**TASK DETAILS**
Reproduce all of the records below, replacing "GUI agent" with "graphical interface agent" wherever it appears and leaving everything else untouched.
—————
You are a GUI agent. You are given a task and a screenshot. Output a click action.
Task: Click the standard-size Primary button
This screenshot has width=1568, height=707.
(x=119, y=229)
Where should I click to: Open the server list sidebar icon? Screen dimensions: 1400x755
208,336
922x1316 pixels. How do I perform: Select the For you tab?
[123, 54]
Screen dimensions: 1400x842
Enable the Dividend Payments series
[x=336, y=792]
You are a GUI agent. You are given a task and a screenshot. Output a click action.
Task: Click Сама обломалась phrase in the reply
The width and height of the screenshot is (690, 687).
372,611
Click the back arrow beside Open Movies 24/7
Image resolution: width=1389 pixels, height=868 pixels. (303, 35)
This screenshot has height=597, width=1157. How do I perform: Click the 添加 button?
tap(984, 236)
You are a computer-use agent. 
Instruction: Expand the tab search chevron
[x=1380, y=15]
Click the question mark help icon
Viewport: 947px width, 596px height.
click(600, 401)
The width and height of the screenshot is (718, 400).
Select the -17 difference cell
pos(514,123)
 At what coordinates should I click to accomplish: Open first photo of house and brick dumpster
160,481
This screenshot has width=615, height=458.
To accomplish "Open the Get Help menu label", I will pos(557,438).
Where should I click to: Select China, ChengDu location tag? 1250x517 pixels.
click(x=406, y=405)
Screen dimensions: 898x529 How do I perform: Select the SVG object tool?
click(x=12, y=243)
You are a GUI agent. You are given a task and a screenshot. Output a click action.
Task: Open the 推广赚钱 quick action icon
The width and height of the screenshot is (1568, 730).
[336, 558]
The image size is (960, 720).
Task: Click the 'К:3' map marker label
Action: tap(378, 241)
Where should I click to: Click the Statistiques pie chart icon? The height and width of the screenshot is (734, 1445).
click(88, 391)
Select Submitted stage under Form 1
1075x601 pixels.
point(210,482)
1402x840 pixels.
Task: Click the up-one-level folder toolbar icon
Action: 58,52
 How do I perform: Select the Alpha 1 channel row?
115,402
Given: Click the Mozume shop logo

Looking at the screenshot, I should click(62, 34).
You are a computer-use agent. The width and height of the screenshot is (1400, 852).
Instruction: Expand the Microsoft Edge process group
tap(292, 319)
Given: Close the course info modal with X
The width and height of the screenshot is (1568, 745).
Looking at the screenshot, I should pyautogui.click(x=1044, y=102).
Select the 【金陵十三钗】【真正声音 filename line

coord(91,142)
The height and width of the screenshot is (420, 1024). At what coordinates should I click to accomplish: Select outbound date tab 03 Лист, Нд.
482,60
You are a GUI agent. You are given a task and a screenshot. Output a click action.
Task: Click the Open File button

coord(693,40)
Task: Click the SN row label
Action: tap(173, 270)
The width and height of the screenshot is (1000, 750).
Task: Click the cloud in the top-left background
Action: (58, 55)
—————
**SOLUTION**
You are a graphical interface agent. You are given a task and a screenshot. Output a click action.
Task: Click the standard-size Primary button
This screenshot has width=1568, height=707.
(x=119, y=229)
Where should I click to: Open the server list sidebar icon? Screen dimensions: 1400x755
208,336
922x1316 pixels. How do I perform: Select the For you tab?
[123, 54]
Screen dimensions: 1400x842
Enable the Dividend Payments series
[x=336, y=792]
You are a graphical interface agent. You are given a task and a screenshot. Output a click action.
Task: Click Сама обломалась phrase in the reply
The width and height of the screenshot is (690, 687).
372,611
Click the back arrow beside Open Movies 24/7
Image resolution: width=1389 pixels, height=868 pixels. (303, 35)
This screenshot has height=597, width=1157. How do I perform: Click the 添加 button?
tap(984, 236)
You are a computer-use agent. 
Instruction: Expand the tab search chevron
[x=1380, y=15]
Click the question mark help icon
Viewport: 947px width, 596px height.
click(600, 401)
The width and height of the screenshot is (718, 400).
Select the -17 difference cell
pos(514,123)
 At what coordinates should I click to accomplish: Open first photo of house and brick dumpster
160,481
This screenshot has width=615, height=458.
To accomplish "Open the Get Help menu label", I will pos(557,438).
Where should I click to: Select China, ChengDu location tag? 1250x517 pixels.
click(x=406, y=405)
Screen dimensions: 898x529 How do I perform: Select the SVG object tool?
click(x=12, y=243)
You are a graphical interface agent. You are given a task and a screenshot. Output a click action.
Task: Open the 推广赚钱 quick action icon
The width and height of the screenshot is (1568, 730).
[336, 558]
The image size is (960, 720).
Task: Click the 'К:3' map marker label
Action: tap(378, 241)
Where should I click to: Click the Statistiques pie chart icon? The height and width of the screenshot is (734, 1445).
click(88, 391)
Select Submitted stage under Form 1
1075x601 pixels.
point(210,482)
1402x840 pixels.
Task: Click the up-one-level folder toolbar icon
Action: 58,52
 How do I perform: Select the Alpha 1 channel row?
115,402
Given: Click the Mozume shop logo

Looking at the screenshot, I should click(62, 34).
You are a computer-use agent. The width and height of the screenshot is (1400, 852).
Instruction: Expand the Microsoft Edge process group
tap(292, 319)
Given: Close the course info modal with X
The width and height of the screenshot is (1568, 745).
Looking at the screenshot, I should pyautogui.click(x=1044, y=102).
Select the 【金陵十三钗】【真正声音 filename line

coord(91,142)
The height and width of the screenshot is (420, 1024). At what coordinates should I click to accomplish: Select outbound date tab 03 Лист, Нд.
482,60
You are a graphical interface agent. You are given a task and a screenshot. Output a click action.
Task: Click the Open File button

coord(693,40)
Task: Click the SN row label
Action: tap(173, 270)
The width and height of the screenshot is (1000, 750).
Task: Click the cloud in the top-left background
Action: (58, 55)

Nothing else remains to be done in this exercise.